Vietnamese fermented fish noodle soup, or “Bún mắm”, is a unique dish that the people in Vietnam adore. Infused with the umaminess and intense aroma of fermented fish, this delicacy has a signature flavor that you just can’t get enough of once you’re hooked.
Truth be told, Bun mam is an acquired taste. Some people absolutely love it, while others might find it too overwhelming. Nevertheless, I strongly encourage you to give this dish a try and see for yourself.
No more beating around the bush! Let’s jump right into today’s recipe and learn how to make the most authentic Vietnamese fermented fish noodle soup.
Bun Mam 101 – A Gem In Vietnamese Cuisine
“Bún mắm” is a delicacy that originated in the Southwestern regions (or Mekong River Delta) of Vietnam. It consists of fermented fish broth, usually made from moustached danio or snakeskin gourami, other seafood, and crispy pork roast.
The locals simmer the fermented fish until it fully dissolves, then strain it to make the broth. This cooking process results in a highly aromatic stock packed with pungent seafood flavor. To complete the dish, people in Vietnam enjoy it with a wide array of herbs and vegetables.
Initially, Bun mam was an invention of Cambodian cuisine, which the Vietnamese adapted. Regardless, it has long been a favorite dish of countless Vietnamese people, especially during and after the 1970s, when this fragrant noodle soup came to Saigon.
If you’re worried that this dish might require some sort of fancy tool, rest assured. Here are the simple tools that you need to make today’s recipe.
- Meat pounder: You’ll use this tool to smash the lemongrass stalks and make them easier to mince.

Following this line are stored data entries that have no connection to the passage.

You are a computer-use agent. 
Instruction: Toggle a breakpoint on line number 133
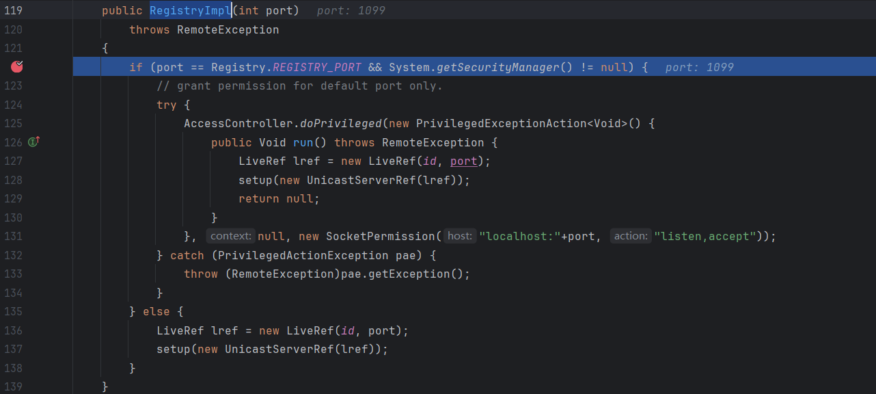coord(14,274)
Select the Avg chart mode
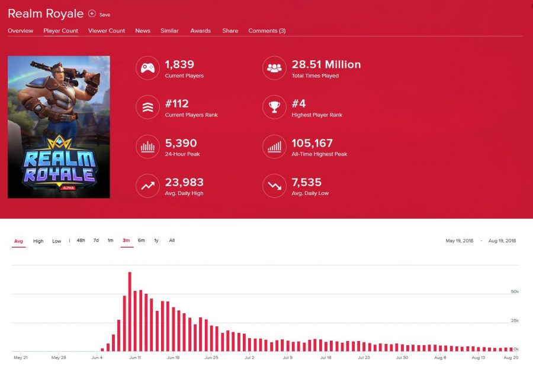The image size is (533, 370). click(x=18, y=241)
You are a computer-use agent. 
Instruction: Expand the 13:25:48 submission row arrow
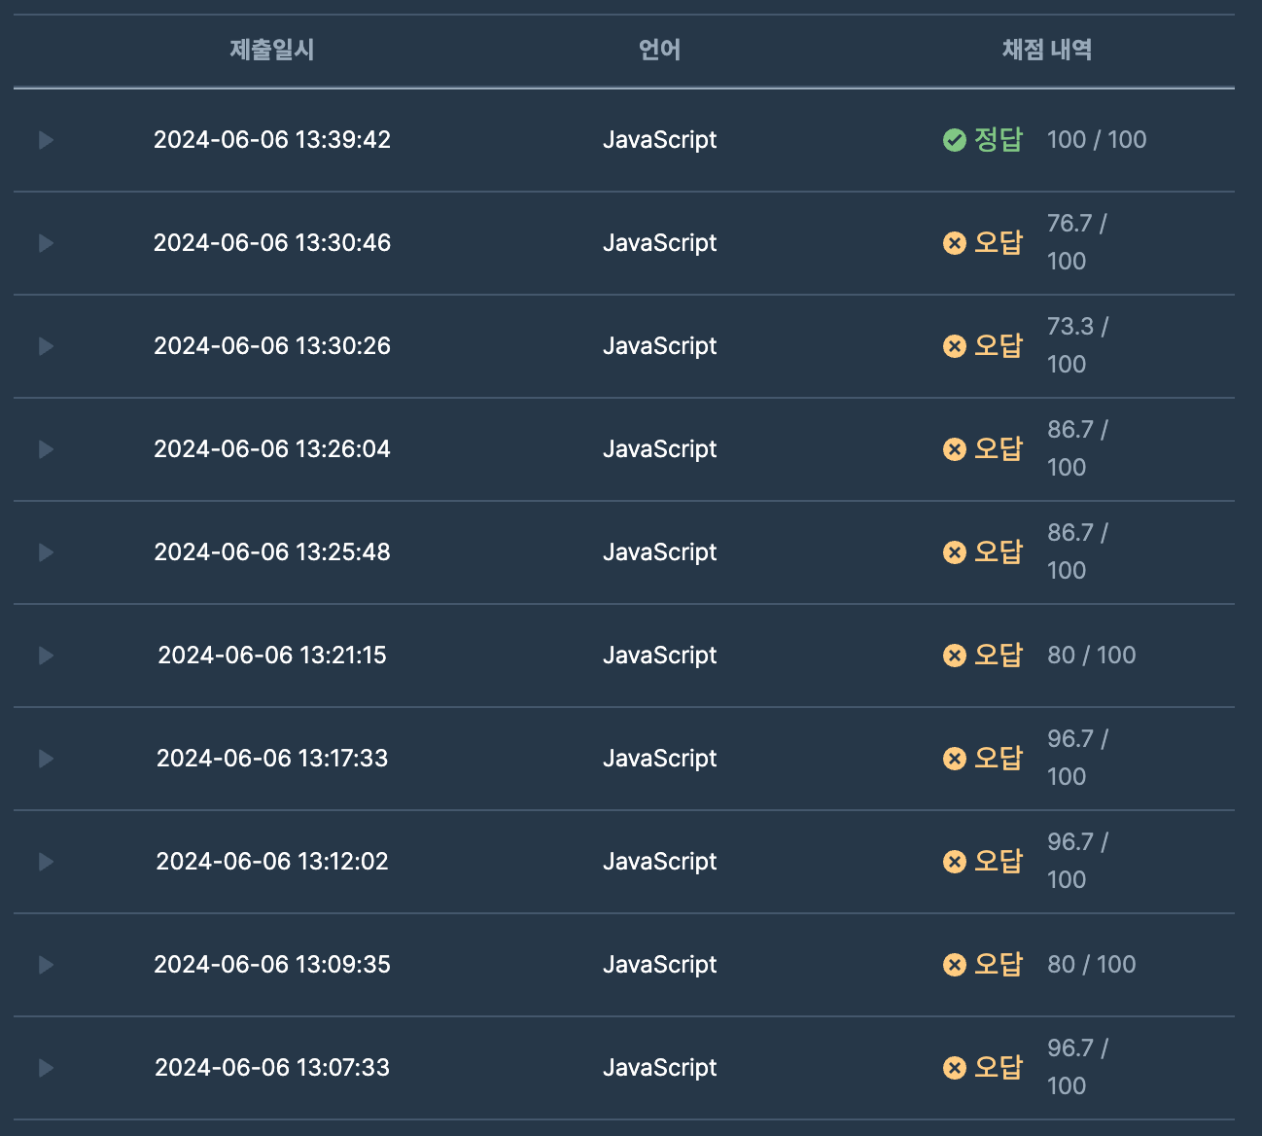46,552
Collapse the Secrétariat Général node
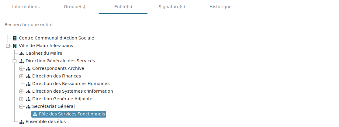 click(21, 106)
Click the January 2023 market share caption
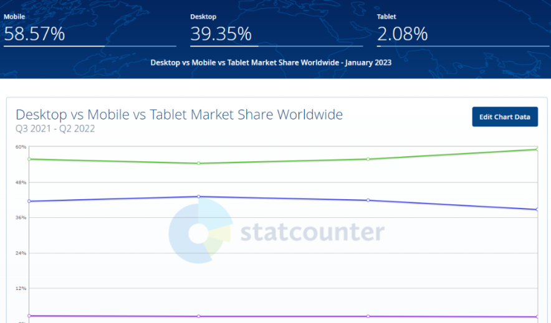Screen dimensions: 551x323 coord(271,63)
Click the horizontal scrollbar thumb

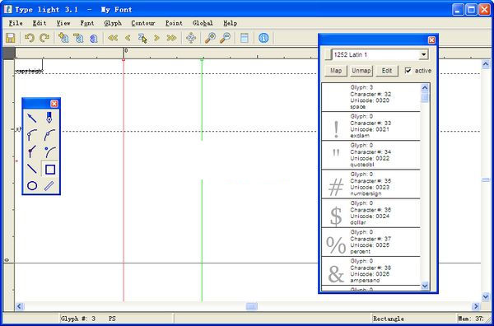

- Pan: For stir-frying the pork roast.
- Wooden spoon, ladle, slotted spoon: Handy kitchenware for handling and stirring the broth.
- Sieve: For filtering the dissolved fermented fish.
- Tongs: This tool helps you transfer hot ingredients.
- Knife: You should use 2 knives, one for raw and one for cooked ingredients.
- Cutting boards: Likewise, use 2 cutting boards to ensure food safety.
You’ll need to make a trip to the nearest Asian grocery store in order to gather the ingredients for this recipe.
- Fermented fish: Look for cá linh (moustached danio) and cá sặc (snakeskin gourami) for the most authentic flavor.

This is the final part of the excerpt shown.